### BRIEF A
Locate every line in the entries below that includes the word "beside" and copy those lines out.

### PASSAGE PROVIDED
::::
Categories: Adventure, Dawson City, Yukon, Snowmobiling, snowmobile Tags: Snowmobiling, TrekOverTheTop
Dawson City – Downtown Hotel

Downtown Hotel in Dawson City, Yukon
by Sourtoe Linda (Aksomitis)
That’s right–I’ve got the right to call myself a Sourtoe–even have a piece of paper issued by the Yukon Order of the Sourtoe Club to prove it. The Sourtoe Club was started in 1973, and my certificate, dated March 3, 2006, is numbered 20874, so I’m far from the first–or last–sourtoe!
Exactly how do you get to be a Sourtoe? Well, it’s not for the squeamish or weak of spirit (spirits however, consumed in great quantities, do make the whole process easier to take). My liquor of choice was peppermint schnapps, a strong enough flavor to hide whatever taste the pickled toe in the shooter glass might have. Indeed, the sourtoe is a REAL human toe, complete with a brown-stained, cracked toenail and a few hairs.
The process is simple. Your ounce of alcohol is poured into a shot glass over the sourtoe. You, the inductee, need to down all the fluid while being carefully observed to make sure that the toe comes in contact with your lips as you drink. There is, of course, a chant and ceremony, as spectators all watch to confirm (or deny) the drinker’s claim to have touched the sourtoe.
This notorious Yukon Order of the Sourtoe Club was founded by Captain Dick Stevenson. Why? In response to a dare of course–what other reason could there be?
Legend has it that Stevenson discovered the petrified remains of a human toe under the floorboards of an old miner’s cabin on the Sixtymile River. The toe made the rounds of local saloons, until someone dared Stevenson to stop flapping his lips and use them to prove himself by putting them to a drink with the sourtoe in and swallow it instead. As chance would have it, a newspaper reporter happened to be present, and the legend was born.
Captain Dick, owner of the Downtown Hotel, carries on the tradition. The toes, which only a few brave (crazy) souls have swallowed, are donated by people, mostly Yukoners, who lose a toe to some calamity, such as frostbite. The Sourtoe induction ceremony takes place in the Downtown Hotel’s lower level, in the Sourdough Saloon.
::::
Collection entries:
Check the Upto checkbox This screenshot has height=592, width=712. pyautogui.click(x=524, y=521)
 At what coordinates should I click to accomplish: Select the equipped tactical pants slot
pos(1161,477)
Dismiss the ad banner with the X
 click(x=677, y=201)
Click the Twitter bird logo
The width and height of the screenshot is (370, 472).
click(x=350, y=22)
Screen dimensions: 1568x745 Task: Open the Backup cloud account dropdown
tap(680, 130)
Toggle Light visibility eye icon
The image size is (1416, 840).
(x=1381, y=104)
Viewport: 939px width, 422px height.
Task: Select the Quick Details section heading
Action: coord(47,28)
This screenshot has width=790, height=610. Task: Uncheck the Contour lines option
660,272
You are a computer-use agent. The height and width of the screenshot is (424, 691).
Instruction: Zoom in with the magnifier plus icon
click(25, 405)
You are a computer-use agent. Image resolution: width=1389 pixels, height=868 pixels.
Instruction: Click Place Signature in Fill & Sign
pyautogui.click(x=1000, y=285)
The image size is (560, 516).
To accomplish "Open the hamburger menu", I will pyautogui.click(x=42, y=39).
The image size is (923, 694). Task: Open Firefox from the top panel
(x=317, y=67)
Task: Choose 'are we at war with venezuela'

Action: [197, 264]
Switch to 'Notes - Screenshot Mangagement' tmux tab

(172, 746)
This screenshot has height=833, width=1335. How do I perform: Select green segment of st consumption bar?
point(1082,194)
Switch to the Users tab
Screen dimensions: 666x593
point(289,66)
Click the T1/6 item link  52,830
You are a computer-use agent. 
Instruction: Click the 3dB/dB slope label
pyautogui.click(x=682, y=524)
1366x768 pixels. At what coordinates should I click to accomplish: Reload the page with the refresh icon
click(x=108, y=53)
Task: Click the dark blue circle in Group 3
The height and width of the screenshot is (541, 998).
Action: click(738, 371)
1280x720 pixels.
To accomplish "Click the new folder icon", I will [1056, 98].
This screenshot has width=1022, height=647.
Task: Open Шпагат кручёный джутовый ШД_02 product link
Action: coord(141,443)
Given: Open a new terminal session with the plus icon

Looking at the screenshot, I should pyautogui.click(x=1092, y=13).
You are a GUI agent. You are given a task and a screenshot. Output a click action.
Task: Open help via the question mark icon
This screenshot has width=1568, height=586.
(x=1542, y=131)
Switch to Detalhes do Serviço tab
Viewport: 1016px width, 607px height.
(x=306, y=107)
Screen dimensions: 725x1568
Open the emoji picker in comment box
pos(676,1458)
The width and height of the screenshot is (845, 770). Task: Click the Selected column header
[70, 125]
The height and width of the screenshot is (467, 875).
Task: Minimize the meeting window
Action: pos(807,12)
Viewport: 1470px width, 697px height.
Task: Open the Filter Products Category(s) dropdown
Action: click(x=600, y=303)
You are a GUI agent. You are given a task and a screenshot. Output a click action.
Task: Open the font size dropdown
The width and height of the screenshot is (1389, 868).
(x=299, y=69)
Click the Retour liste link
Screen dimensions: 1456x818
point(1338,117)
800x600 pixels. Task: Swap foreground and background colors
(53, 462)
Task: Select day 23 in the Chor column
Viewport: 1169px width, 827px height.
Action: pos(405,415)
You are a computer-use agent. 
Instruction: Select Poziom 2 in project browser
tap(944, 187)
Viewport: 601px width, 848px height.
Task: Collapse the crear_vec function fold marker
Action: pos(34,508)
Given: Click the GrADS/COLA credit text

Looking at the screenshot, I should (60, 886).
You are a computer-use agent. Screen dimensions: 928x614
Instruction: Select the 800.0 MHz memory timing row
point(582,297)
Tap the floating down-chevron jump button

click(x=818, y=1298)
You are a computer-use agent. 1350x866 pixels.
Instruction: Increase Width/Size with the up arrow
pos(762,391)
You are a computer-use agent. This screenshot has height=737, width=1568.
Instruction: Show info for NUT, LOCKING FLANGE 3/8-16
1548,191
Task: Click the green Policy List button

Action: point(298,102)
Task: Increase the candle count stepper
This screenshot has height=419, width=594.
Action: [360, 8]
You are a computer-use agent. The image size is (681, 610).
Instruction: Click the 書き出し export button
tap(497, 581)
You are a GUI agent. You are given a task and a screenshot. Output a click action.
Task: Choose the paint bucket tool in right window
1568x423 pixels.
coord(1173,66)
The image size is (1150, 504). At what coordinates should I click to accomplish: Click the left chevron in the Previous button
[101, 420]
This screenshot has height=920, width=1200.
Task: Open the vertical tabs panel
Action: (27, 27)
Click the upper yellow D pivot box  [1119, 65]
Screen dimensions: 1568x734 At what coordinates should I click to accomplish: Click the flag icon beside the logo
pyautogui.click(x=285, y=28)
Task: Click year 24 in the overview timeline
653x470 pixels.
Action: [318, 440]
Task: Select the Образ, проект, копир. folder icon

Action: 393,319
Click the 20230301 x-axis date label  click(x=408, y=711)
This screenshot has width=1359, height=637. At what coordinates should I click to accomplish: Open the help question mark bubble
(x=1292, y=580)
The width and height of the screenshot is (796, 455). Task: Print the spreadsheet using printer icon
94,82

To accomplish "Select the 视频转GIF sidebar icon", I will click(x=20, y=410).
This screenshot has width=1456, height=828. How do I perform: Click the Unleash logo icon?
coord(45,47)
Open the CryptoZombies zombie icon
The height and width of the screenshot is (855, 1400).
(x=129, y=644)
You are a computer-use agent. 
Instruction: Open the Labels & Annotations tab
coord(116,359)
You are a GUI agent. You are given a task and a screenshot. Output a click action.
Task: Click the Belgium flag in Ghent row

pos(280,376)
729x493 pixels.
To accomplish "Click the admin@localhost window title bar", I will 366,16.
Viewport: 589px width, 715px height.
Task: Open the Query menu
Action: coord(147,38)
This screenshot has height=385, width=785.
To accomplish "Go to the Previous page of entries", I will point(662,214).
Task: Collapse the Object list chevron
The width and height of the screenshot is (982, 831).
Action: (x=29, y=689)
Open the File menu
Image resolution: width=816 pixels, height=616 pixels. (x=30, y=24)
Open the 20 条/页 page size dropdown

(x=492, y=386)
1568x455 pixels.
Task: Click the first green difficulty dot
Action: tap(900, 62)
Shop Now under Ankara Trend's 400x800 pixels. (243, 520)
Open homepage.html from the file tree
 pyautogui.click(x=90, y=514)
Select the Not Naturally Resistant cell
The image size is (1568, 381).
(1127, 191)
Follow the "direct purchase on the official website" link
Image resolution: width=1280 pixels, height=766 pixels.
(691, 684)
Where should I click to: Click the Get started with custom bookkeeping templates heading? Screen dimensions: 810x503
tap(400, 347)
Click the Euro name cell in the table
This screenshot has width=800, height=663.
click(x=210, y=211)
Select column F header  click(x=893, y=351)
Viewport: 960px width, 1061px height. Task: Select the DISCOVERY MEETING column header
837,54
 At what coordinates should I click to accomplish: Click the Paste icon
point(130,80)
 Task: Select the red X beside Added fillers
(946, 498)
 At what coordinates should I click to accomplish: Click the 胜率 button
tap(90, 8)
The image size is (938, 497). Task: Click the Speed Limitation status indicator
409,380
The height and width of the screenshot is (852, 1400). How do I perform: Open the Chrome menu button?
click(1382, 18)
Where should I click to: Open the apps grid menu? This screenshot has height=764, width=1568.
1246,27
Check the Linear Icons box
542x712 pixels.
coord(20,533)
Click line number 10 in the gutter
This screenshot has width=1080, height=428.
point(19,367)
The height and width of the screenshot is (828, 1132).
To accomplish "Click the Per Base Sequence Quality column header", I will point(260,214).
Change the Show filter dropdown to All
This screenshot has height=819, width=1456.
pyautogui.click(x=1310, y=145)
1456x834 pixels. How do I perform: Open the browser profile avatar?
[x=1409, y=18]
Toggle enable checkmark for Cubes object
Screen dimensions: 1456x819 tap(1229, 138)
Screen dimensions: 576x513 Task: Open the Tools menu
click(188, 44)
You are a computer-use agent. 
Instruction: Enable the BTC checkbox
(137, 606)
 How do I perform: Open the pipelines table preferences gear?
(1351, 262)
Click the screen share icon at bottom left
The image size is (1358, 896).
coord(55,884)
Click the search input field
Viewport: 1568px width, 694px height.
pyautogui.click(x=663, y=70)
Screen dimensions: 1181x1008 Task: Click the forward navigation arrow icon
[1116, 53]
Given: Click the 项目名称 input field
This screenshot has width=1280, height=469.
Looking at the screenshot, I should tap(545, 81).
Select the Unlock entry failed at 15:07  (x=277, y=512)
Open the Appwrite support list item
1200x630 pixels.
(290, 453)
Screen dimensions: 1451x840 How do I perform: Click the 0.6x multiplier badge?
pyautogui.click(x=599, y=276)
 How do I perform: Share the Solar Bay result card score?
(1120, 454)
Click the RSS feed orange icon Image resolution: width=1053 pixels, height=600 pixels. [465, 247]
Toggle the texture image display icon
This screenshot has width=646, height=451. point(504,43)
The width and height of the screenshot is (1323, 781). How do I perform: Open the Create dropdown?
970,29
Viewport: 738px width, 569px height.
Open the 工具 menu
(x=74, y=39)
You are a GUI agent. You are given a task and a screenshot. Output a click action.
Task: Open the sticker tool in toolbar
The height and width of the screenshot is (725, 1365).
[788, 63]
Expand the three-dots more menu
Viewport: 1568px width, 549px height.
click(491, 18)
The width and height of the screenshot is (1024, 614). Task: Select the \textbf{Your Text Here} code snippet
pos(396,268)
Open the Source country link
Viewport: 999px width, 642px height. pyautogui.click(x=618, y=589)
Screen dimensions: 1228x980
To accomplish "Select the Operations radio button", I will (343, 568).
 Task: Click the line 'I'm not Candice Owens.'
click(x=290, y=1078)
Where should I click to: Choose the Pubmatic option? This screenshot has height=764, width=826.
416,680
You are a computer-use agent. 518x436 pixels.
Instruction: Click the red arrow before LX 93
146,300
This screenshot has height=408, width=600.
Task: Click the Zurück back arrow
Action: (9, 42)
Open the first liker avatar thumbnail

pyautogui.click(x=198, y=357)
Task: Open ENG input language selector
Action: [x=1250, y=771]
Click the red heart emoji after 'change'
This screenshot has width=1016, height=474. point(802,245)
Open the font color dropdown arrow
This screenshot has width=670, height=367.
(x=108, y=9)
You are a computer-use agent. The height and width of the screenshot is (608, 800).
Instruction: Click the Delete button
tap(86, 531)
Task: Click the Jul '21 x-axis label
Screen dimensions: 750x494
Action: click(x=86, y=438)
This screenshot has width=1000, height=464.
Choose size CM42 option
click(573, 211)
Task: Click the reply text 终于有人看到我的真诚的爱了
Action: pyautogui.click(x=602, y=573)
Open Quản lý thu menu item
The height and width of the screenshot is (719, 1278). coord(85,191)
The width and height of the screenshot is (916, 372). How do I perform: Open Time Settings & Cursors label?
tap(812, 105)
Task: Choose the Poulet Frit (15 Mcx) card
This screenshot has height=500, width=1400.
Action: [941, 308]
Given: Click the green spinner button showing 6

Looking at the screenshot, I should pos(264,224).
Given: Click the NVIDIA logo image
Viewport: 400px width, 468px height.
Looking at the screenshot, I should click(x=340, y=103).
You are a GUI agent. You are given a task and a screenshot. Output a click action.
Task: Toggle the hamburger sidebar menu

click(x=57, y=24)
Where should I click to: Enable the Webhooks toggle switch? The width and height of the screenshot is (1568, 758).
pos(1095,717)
::::
### BRIEF B
Using the Sourtoe Club article above, answer each question on its own line:
(i) In what year was the Sourtoe Club started?
(ii) Which liquor did the writer choose for the shot?
(iii) Where does the Sourtoe induction ceremony take place?

### PROBLEM SOLUTION A
Screen dimensions: 1568x734 At what coordinates should I click to accomplish: Click the flag icon beside the logo
 Task: Select the red X beside Added fillers

### PROBLEM SOLUTION B
(i) 1973
(ii) Peppermint schnapps
(iii) In the Sourdough Saloon, on the Downtown Hotel's lower level